Federal guidelines require the county to update its website by April 2027 and Campbell urged quick action, noting that website redevelopment takes roughly eight months. 

 

“Maintaining compliance through our current platform has been very difficult,” Campbell said. “We are very limited in our capabilities outside of just making links more easily available.” 

 

The update will introduce video captioning, streamline agenda building tools for county staff and simplify the process for residents to locate information and make open records requests. The county’s emergency alert system — CodeRED — will also be replaced by a CivicPlus mass notification system. 

 

The transition will consolidate various county websites into a unified platform, allowing them to share the increased cost that accompanies the update. 

 

The initial implementation cost is $79,802, followed by an annual fee of $65,832. The county spends $348 annual on standard web hosting through the Wix Core plan. 

 

SPLOST renewal 

 

Oglethorpe County voters will decide in the general election on Nov. 3 to renew the five-year, 1% Special Purpose Local Option Sales Tax (SPLOST) for 2027. 

 

If approved, the tax would continue without interruption when the current cycle expires on Sept. 30, 2027, aiming to raise $9 million to fund roads, bridges and transportation, public safety and general infrastructure.

 

The board also unanimously approved an intergovernmental agreement with Crawford, Maxeys, Lexington and Arnoldsville to outline how the proceeds will be allocated

 

Under the agreement, the majority of the funding will be split evenly between roads, bridges and transportation equipment, and public safety, each receiving $4.05 million. The remaining $900,000 will go toward sewage infrastructure, technology improvements and park facilities. 

 

Emergency services requests 

The board unanimously approved $69,899.38 from the 2022 SPLOST fund for equipment upgrades across three volunteer fire departments. The funding requests were approved by the Emergency Services Committee (ESC) at the end of June.

 

EMS director Joshua Robinson presented the requests, which included:

 

  • Wesley Chapel: Funding for a grant match received from Georgia Forestry for turnout gear.

     

  • Crawford: Funding for updated battery-powered extrication tools and two sets of replacement turnout gear. 

     

  • Devils Pond: Funding to replace two sets of expired personal protective equipment. 

     

“We had two months of discussion over this to look back at our strategic plan for ESC,” Robinson said. “All of these requests match that, with recruitment, retention, updating our outdated equipment to keep us going and make the service we provide better.” 

 

In other business, the BOC: 

  • Unanimously approved Emergency Management Administrator Douglas Spencer’s pre-disaster hazard mitigation plan, which is drafted every five years. 

     

  • Voted 4-1 to approve a Temporary Use Application for Danielle Burgess, allowing for the 11th annual Bark & Wine to be held from 5-9 p.m.
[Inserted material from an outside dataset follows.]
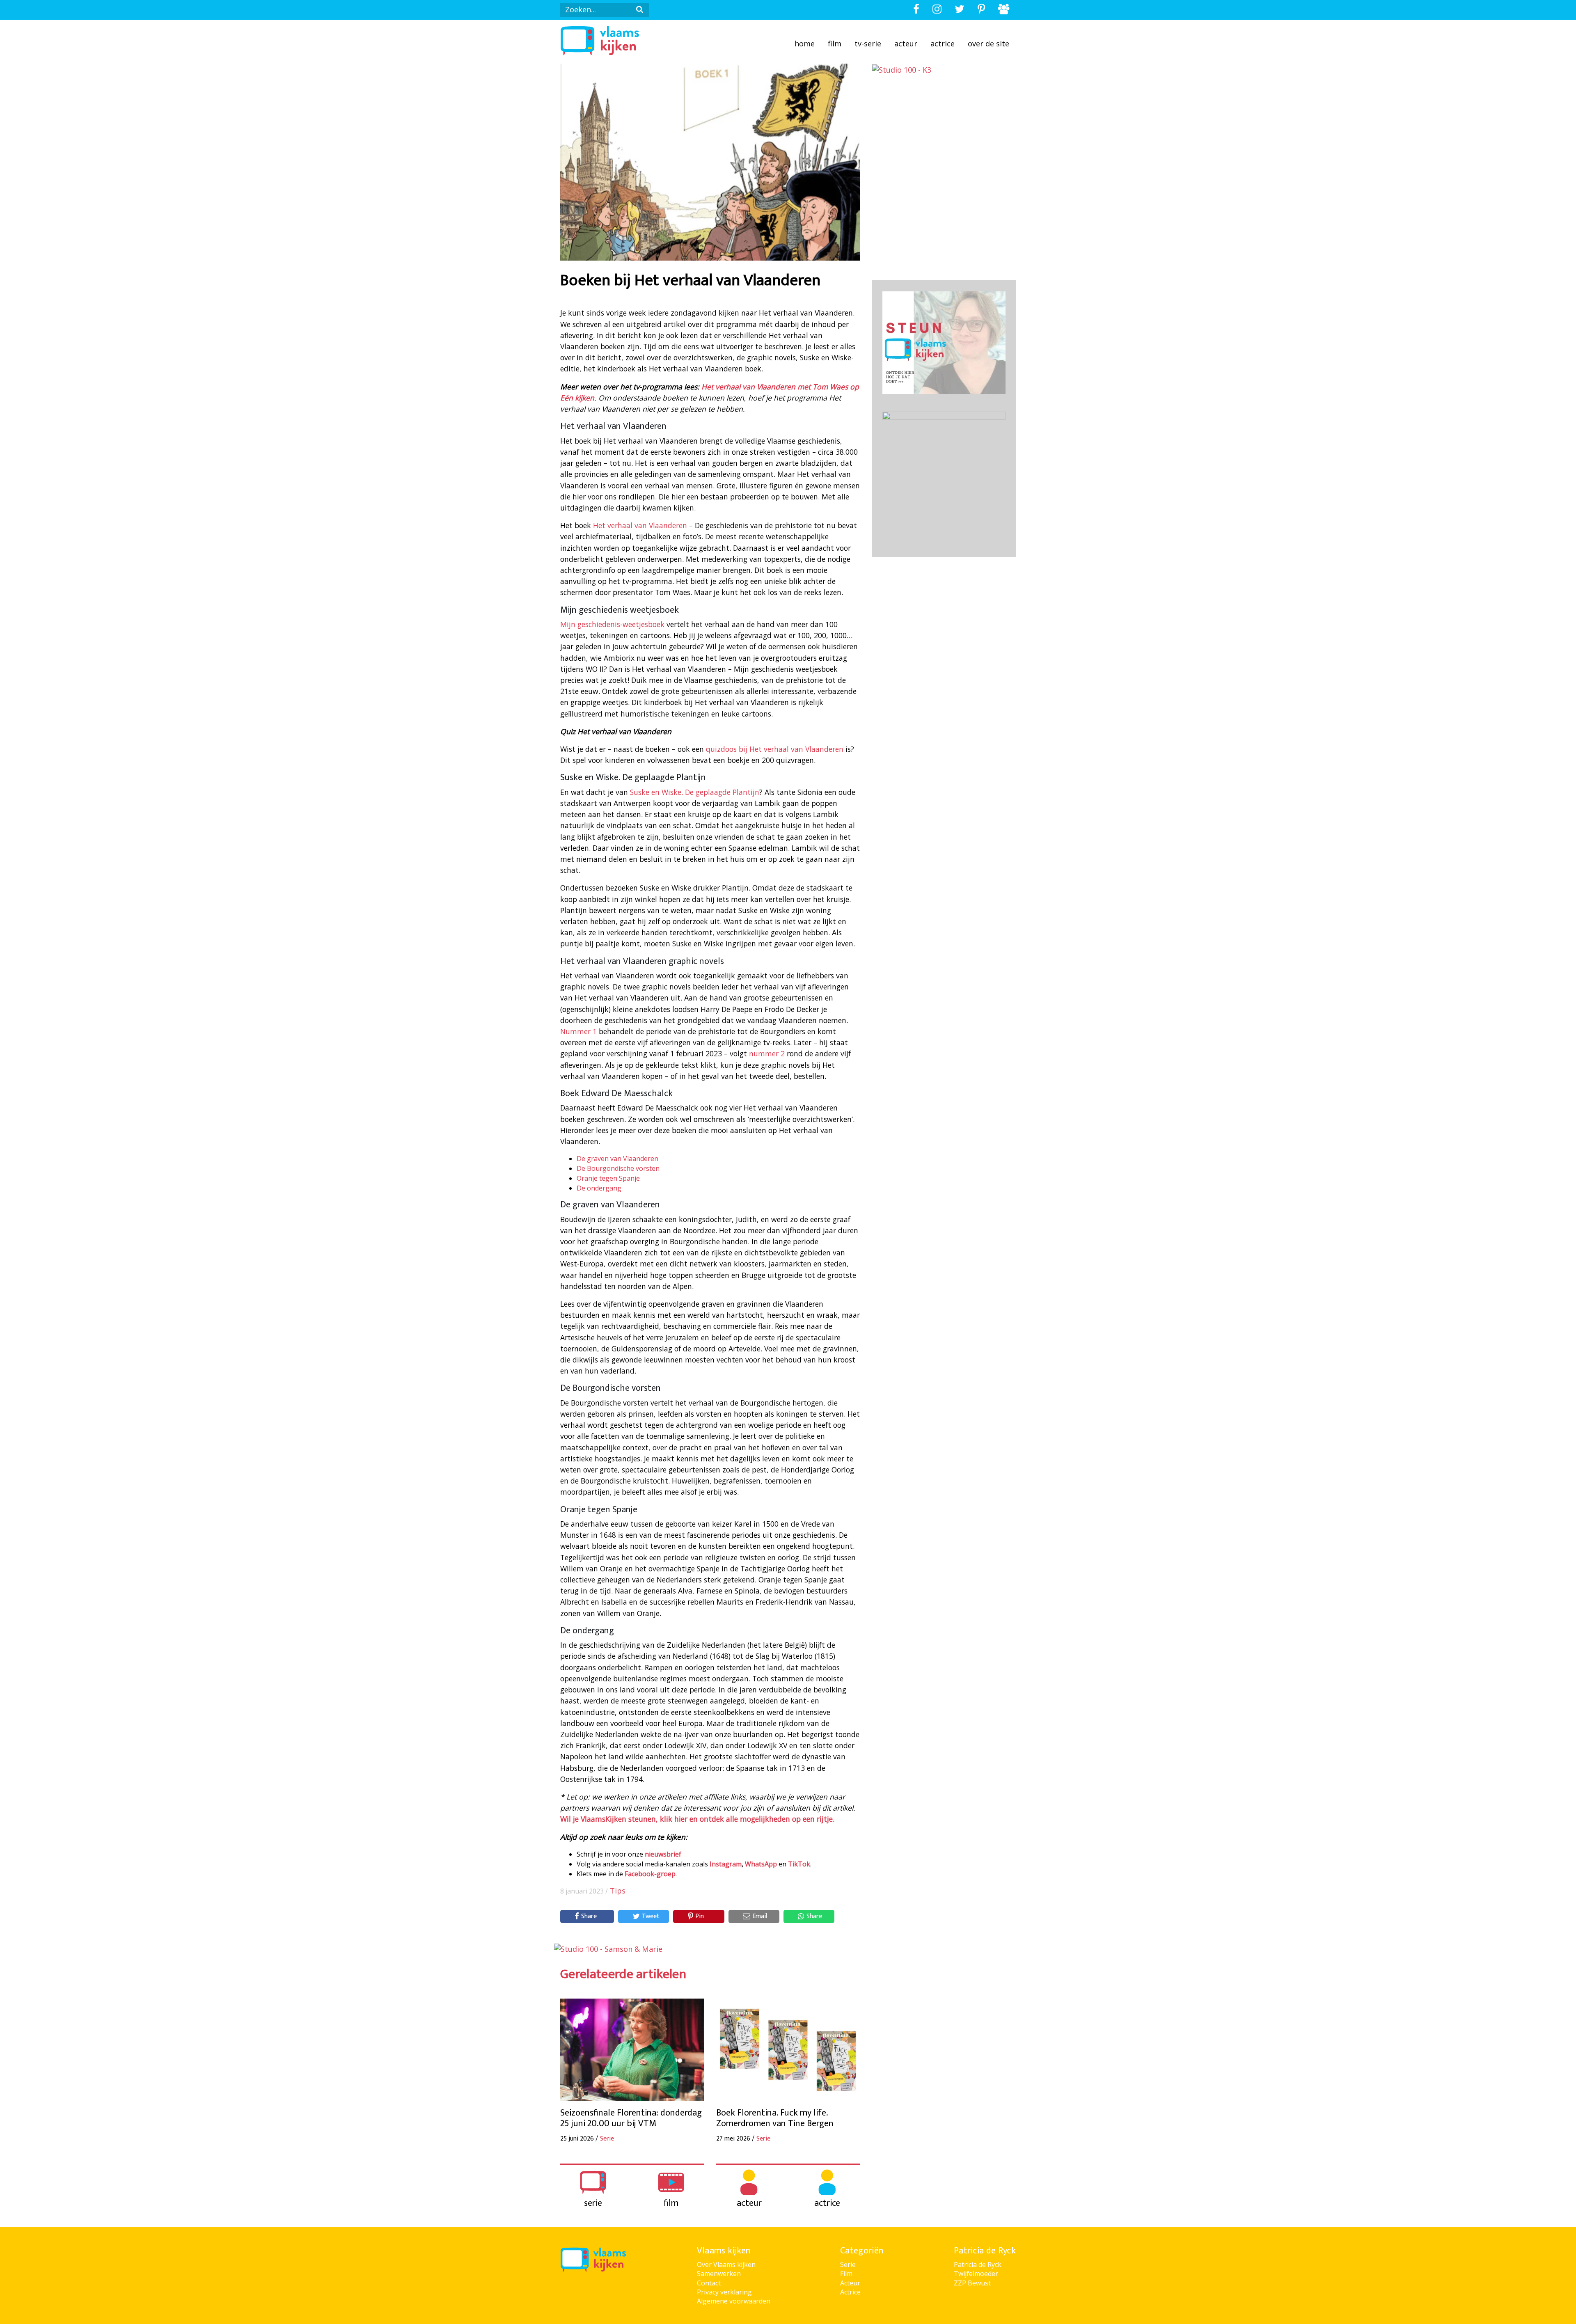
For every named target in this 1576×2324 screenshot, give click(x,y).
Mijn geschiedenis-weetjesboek (612, 624)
Aug. 15 at Countryside Manor in Winterville. A special event Malt Beverage and Wine sales permit was also approved for the Bark & Wine. District 3 Commissioner David Clark voted against both of these public hearing items. The Bark & Wine is the Madison Oglethorpe Animal Shelter’s largest fundraiser.

     

  • Unanimously approved an Indigent Defense Agreement among the Circuit Public Defender Office of the Northern Judicial Circuit and Elbert, Franklin, Hart, Madison and Oglethorpe counties. The agreement outlines how the counties will split the costs to staff and operate the centralized office, which provides free legal services to defendants who cannot afford an attorney.  

     

  • Delayed voting on the Cooperative Extension Program Assistant funding.